A Study of Alimta/Cisplatin/Gefitinib for Asian Non-smoking Participants With Non Small Cell Lung Cancer

Lilly

Status and phase

Completed

Phase 3

Conditions

Non Small Cell Lung Cancer

Treatments

Drug: Cisplatin

Drug: Pemetrexed

Drug: Gefitinib

Study type

Interventional

Funder types

Industry

Identifiers

NCT01017874

13021

H3E-CR-S131 (Other Identifier)

Details and patient eligibility

About

The purpose of this study is to compare two different approaches to treating non-small cell lung cancer (NSCLC) in East Asian never-smoker participants.
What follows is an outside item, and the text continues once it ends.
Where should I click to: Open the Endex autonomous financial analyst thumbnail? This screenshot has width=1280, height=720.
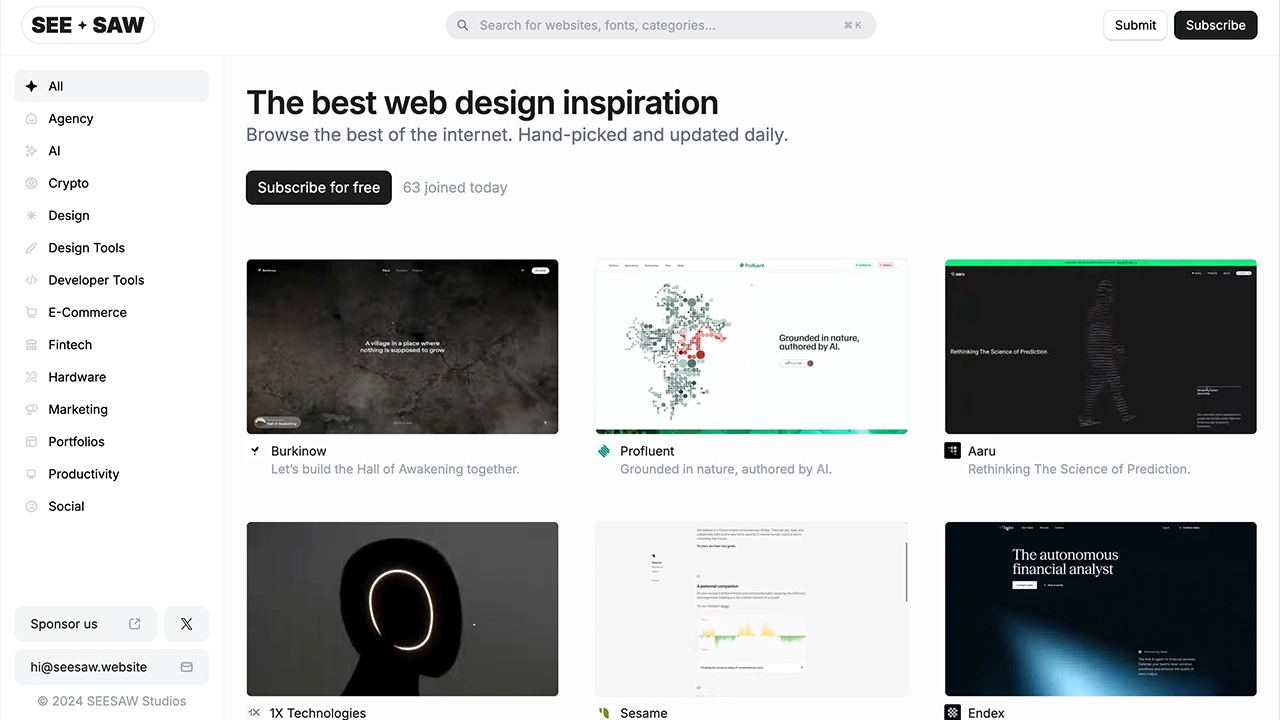pos(1100,608)
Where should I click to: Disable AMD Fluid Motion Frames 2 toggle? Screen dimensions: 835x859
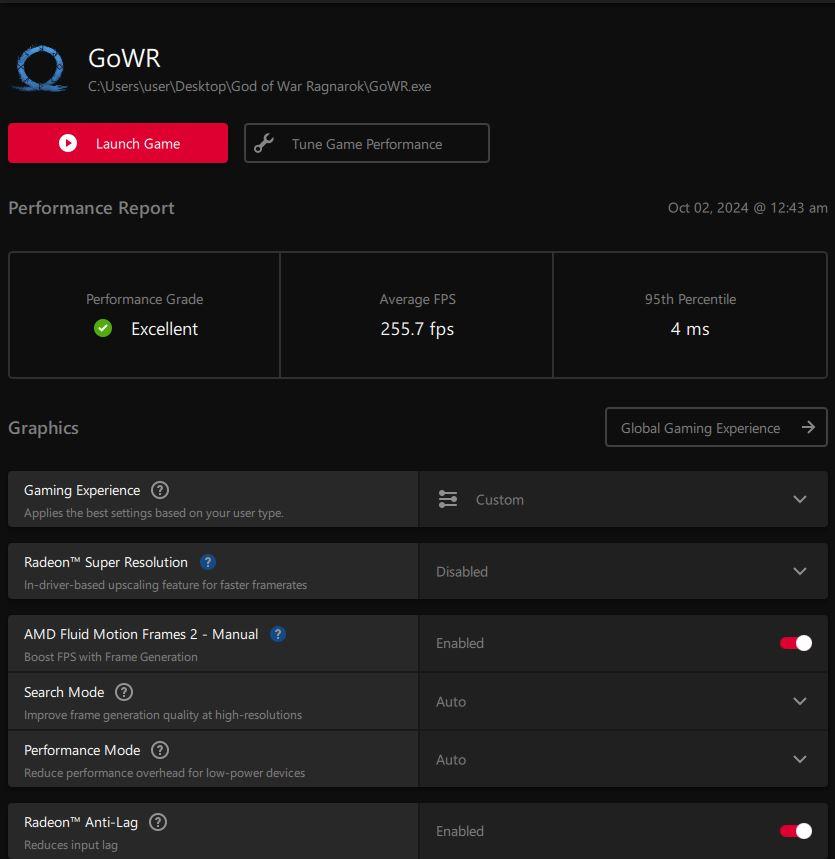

Half of the participants will receive chemotherapy (pemetrexed/cisplatin) followed by an oral anti-cancer agent (gefitinib) and the other half of the participants will receive only the oral anti-cancer agent (gefitinib).

Enrollment

236 patients

Sex

All

Ages

18+ years old

Volunteers

No Healthy Volunteers

Inclusion criteria

Histological diagnosis of NSCLC with locally advanced or metastatic disease that is of non-squamous histology.
Participants must be "light ex-smokers" or "never-smokers".
- "Light ex-smokers" defined as having ceased smoking for greater than or equal to 5 years and not to have exceeded 10 pack-years.
- "Never-smokers" are defined as having smoked <100 cigarettes or equivalent during his/her lifetime.
Participants must be of East Asian ethnicity.
No prior systemic therapy for lung cancer.
Eastern Cooperative Oncology Group (ECOG) performance status of 0 or 1.

Exclusion criteria

Presence of clinically significant (by physical exam) third-space fluid collections, for example, ascites or pleural effusions that cannot be controlled by drainage or other procedures prior to study entry.
Any evidence of clinically active interstitial lung disease. Asymptomatic participants with chronic, stable, radiographic changes are eligible.
Participants whose Epidermal Growth Factor Receptor (EGFR) mutation status is known prior to study entry will be excluded. Participants in which EGFR mutation testing has not been performed, or whose EGFR mutation status is unknown or inconclusive at study entry are eligible.